The theatre hosts musicals, concerts, plays, variety shows, dance shows, comedy, children’s shows, opera, burlesque performances and even wrestling. Frank Sinatra, Judy Garland, Bing Crosby, Mae West, Laurel and Hardy, Julie Andrews, Arthur Askey, The Carpenters, Bruce Forsyth, Victoria Wood, Morecambe and Wise, Shirley Bassey and Kate Bush have all performed here.

In 2007, the theatre became one of only seven venues to have hosted a Royal Variety Performance. Disney also launched its first UK theatrical tour here with Beauty and the Beast.
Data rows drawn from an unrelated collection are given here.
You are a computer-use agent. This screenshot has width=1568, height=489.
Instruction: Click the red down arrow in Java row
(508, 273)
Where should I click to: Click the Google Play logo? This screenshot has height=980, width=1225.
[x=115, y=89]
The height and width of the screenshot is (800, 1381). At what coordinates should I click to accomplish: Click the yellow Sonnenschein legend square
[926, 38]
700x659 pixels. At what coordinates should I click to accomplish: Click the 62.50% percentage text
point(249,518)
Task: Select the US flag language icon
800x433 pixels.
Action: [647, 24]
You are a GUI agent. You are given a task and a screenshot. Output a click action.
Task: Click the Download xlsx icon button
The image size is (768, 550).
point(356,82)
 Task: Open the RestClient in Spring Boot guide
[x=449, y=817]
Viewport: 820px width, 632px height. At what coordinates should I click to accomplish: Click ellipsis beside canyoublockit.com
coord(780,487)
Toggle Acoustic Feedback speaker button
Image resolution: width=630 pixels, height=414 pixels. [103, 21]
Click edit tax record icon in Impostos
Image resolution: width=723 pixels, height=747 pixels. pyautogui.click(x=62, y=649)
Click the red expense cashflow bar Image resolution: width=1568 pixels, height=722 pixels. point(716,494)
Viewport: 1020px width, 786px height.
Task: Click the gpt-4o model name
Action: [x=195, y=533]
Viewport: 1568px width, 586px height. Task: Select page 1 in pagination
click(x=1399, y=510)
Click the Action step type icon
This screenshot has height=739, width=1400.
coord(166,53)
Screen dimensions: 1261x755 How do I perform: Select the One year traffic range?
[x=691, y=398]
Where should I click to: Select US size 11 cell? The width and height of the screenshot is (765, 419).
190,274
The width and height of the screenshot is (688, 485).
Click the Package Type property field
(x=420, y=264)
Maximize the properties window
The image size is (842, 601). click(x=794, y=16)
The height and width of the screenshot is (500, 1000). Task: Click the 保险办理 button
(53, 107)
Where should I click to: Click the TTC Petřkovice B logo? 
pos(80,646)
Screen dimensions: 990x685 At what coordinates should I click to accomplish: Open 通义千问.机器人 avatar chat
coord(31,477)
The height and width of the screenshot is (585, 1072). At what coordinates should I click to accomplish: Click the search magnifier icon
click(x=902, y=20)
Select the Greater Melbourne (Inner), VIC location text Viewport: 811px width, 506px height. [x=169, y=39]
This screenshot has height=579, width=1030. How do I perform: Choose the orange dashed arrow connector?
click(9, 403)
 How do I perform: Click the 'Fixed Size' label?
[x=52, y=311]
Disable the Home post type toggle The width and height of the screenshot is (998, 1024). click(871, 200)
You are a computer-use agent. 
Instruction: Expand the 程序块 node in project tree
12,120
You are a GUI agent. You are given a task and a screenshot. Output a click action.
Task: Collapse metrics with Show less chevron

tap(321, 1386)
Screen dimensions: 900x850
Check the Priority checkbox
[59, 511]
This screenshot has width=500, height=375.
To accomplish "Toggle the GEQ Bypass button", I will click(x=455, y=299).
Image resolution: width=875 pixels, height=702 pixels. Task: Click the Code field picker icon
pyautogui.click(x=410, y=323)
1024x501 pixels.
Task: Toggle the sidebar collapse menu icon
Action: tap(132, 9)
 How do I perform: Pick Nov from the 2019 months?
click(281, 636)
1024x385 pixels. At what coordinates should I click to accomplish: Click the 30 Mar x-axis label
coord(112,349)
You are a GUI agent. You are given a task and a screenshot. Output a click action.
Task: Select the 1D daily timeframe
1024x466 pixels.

The Beatles performed here in 1957 and 1959 when they were called, respectively, The Quarrymen and Johnny and the Moondogs. When they returned in 1965, at the height of their fame, the theatre was beyond packed – there were even people in the royal boxes which are not normally available, and the screaming of the audience made the performance inaudible at times.


The present-day theatre is the second to be built on the site. Its predecessor, the Prince of Wales Theatre and Opera House, renamed the Alexandra Theatre and Opera House the following year, opened in 1866, lit by gas and with stage machinery powered by steam.

Ellen Terry, Marie Lloyd and Sarah Bernhardt all performed there, but towards the end of the century the theatre began to struggle financially. At one point staff had to fight the bailiffs off with fire hoses.

After being sold and renamed The Empire, the theatre was pulled down in 1924 so a larger one could be built. The new building was probably the most up-to-date theatre in the provinces at that time, although it had a couple of design flaws. Firstly, it was based on an American design and so had no bars, as Prohibition was in force at the time. This was swiftly remedied. Secondly, you can’t actually see the stage from the royal boxes!

The theatre proved popular during World War II, despite the raids over Liverpool and Birkenhead. It was damaged by a bomb which set fire to one of the boxes.

The theatre is reputedly haunted by two ghosts – a painter at the theatre called Len, and a girl of about nine or ten in Victorian clothes.


The theatre is in Lime Street, next to the train station, on the corner with London Road.

If you’re coming by car, the satnav postcode is L1 1JE. There is no car park at the theatre, but there are several a short walk away. The closest ones are in Mount Pleasant, Lord Nelson Street, Queen Square, which offers discounted parking for theatregoers after 17:00, and St John’s Shopping Centre, which does the same after 18:00. If you’re coming by train, take the Lord Nelson Street exit out of Lime Street station.

Its excellent city centre location means we have a vast range of hotels near the Liverpool Empire Theatre – and with so much to explore in the city, from the Liverpool ONE shopping mall to the waterfront, the Beatles Story to the Mersey Ferries cruises, it’d be rude not to stay a bit longer.


The theatre has four bars, a snack kiosk, and two lifts. There is also a three-floor function suite that can be used for events, parties and conferences.

The Empire runs backstage tours, dance and drama workshops, and talks and activities for schools, community groups, adults and children.